Instructions to follow:
Only one portion of the data is to be written out: from the line bearing "Image resolution: width=638, height=2576." through the line bearing "besplatni stari porno filmovi (569, 2391)". Write it exactly as it appears.

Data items
───

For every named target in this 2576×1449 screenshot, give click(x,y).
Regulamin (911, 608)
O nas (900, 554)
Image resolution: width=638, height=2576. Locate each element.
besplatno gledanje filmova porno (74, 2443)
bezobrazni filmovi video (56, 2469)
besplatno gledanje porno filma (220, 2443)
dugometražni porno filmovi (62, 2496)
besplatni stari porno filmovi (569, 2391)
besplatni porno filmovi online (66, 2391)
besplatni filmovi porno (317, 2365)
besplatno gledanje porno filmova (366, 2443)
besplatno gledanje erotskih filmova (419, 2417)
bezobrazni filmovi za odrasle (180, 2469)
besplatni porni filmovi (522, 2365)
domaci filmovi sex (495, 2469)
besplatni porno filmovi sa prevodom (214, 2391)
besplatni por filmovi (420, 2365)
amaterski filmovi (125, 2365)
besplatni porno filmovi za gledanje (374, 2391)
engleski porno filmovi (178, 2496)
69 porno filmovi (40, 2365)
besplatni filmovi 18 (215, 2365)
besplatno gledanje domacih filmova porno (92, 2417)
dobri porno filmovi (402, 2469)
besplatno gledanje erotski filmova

───

Answer to the problem:
Image resolution: width=638, height=2576. Locate each element.
besplatno gledanje filmova porno (74, 2443)
bezobrazni filmovi video (56, 2469)
besplatno gledanje porno filma (220, 2443)
dugometražni porno filmovi (62, 2496)
besplatni stari porno filmovi (569, 2391)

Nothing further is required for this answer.